Stop the Carnage
A pistol-packing American scientist puts his life on the line to reduce "the most serious threat to African wildlife"the illegal hunting of animals for foodand to STOP THE CARNAGE
- By Paul Raffaele
- Smithsonian magazine, January 2005, Subscribe
The dense treetop canopy plunges day into night as we enter the rain forest. We are about 300 miles north of the Equator, in the Central African Republic, and the jungle vibrates with the haunting shrieks of insects as we clamber over fallen logs and step around giant trees strung with thorn-studded vines. Lurking overhead, I am told, are cobras. Leading the way is Babangu, a Pygmy tracker. He is followed by two tall Bantu paramilitary guards, clad in camouflage and toting AK-47 assault rifles. David Greer, a 35-year-old American who leads the anti-poaching patrols, is armed with a 9 millimeter pistol.
Shotgun shells litter the animal paths. "They’re fresh, the poachers have probably been here today," Greer whispers. I gulp with fear, knowing that the poachers carry AK-47s and elephant guns. Babangu points to a poacher’s snare—a wire loop buried in the fallen leaves and attached to a bent sapling. Greer snips the wire and uproots the trap.
Babangu leads us to a red duiker, a dog-size antelope, caught in a snare. It’s dead. "This could have been a gorilla, a chimp or a leopard," Greer whispers as we squat by the body. His eyes harden as he sees that the duiker had almost torn off a front leg trying to free itself from the trap.
We leave the animal in search of more snares. In two hours walking the jungle, we find another 171. Greer and his 48 men have destroyed more than 30,000 of the illegal devices in the past year, putting a big dent in the poachers’ haul of forest animals. But Greer knows that much more needs to be done.
Later, on our way back, we pass by the spot where the duiker had been snared. The carcass has vanished. Greer grimaces. "The poachers must have been nearby," he whispers. "If we’d stumbled on them, there could have been shooting."
Illegal hunting is devastating wildlife across sub-Saharan Africa. "The African bushmeat trade is huge," Jane Goodall, the distinguished primatologist (and Greer’s mentor), told me in an e-mail. "Tons and tons of wild animal meat [are] trucked into the urban centers, and a good deal is shipped to other African countries and to other continents."

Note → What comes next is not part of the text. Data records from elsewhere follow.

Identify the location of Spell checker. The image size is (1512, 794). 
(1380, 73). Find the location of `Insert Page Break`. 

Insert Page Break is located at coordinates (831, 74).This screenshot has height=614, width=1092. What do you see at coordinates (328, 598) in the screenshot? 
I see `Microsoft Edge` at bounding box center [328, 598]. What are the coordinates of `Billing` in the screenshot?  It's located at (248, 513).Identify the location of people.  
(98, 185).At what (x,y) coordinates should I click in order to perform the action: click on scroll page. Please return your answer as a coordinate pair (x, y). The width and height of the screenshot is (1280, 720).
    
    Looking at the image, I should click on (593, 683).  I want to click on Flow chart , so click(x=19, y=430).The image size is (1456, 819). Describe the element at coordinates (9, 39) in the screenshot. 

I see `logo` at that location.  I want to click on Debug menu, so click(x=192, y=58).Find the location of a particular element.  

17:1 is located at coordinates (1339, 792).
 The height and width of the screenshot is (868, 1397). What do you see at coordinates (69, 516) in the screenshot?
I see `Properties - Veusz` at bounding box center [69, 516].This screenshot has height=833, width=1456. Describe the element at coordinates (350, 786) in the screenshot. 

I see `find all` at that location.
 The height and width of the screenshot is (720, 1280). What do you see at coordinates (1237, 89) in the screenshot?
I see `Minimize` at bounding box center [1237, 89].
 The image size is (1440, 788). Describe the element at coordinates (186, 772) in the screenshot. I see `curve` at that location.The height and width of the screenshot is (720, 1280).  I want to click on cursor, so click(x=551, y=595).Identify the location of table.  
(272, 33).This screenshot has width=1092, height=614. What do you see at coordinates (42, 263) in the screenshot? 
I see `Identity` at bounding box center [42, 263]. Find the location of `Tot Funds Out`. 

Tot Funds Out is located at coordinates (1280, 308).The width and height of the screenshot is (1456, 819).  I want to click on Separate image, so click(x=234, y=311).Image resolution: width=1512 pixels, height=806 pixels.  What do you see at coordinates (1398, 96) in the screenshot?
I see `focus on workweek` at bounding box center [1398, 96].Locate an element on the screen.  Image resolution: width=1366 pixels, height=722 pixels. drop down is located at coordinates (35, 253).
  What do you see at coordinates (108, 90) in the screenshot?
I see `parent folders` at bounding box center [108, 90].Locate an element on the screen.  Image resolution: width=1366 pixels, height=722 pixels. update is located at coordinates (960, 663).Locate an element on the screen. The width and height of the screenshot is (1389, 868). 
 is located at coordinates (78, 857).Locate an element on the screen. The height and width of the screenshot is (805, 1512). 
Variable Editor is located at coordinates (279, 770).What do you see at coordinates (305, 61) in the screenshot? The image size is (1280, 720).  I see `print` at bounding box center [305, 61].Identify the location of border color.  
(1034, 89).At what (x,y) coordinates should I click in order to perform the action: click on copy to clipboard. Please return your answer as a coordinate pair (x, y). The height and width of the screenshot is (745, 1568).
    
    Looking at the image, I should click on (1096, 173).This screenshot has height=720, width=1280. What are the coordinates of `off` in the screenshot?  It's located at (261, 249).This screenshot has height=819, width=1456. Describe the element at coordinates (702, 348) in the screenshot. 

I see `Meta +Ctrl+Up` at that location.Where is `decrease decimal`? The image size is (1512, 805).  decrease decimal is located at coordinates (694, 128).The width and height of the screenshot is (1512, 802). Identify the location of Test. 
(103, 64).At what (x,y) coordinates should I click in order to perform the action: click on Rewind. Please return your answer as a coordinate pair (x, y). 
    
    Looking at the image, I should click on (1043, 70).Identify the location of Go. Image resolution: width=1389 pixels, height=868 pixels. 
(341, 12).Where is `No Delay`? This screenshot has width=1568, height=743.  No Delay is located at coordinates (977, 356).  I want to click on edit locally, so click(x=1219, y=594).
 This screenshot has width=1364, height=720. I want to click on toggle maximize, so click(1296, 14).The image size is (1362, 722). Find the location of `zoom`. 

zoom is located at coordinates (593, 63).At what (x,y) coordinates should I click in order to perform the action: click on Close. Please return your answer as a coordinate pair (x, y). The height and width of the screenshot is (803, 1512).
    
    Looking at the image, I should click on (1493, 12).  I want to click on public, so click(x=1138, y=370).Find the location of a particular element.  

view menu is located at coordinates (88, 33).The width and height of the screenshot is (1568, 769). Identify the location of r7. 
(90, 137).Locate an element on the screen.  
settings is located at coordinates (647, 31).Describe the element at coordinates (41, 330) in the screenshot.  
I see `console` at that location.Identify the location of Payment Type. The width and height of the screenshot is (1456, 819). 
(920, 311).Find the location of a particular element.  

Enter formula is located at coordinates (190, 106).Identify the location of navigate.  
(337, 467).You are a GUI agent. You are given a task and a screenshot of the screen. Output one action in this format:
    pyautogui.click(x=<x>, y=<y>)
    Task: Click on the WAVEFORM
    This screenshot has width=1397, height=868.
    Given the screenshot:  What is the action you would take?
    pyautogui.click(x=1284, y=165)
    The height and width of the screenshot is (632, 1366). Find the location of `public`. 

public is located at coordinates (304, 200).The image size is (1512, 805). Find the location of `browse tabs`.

A study in the journal Science this past November said the bushmeat trade was among the "greatest threats to the persistence of tropical wildlife." The researchers—from England, Ghana, South Africa, the United States and Canada—found that increased hunting of wild animals in Ghana had led to sharp declines in 41 species. They went on to suggest that the bushmeat trade had grown partly in response to the depletion of fish off West Africa by foreign and domestic industrial fleets; deprived of a traditional protein source, people turned to the forests for food. To curb the traffic in bushmeat, the researchers called for both limiting "the access of large and heavily subsidized foreign fleets to fish off West Africa" and "increasing the size, number and protection of wildlife reserves."
In the Congo Basin—an area consisting of the Republic of the Congo, the Democratic Republic of the Congo, Cameroon, the Central African Republic (CAR), Gabon and the Republic of Equatorial Guinea—some researchers estimate that up to five million metric tons of bushmeat are traded each year, according to the Bushmeat Crisis Task Force, a Washington, D.C.-based conservation consortium.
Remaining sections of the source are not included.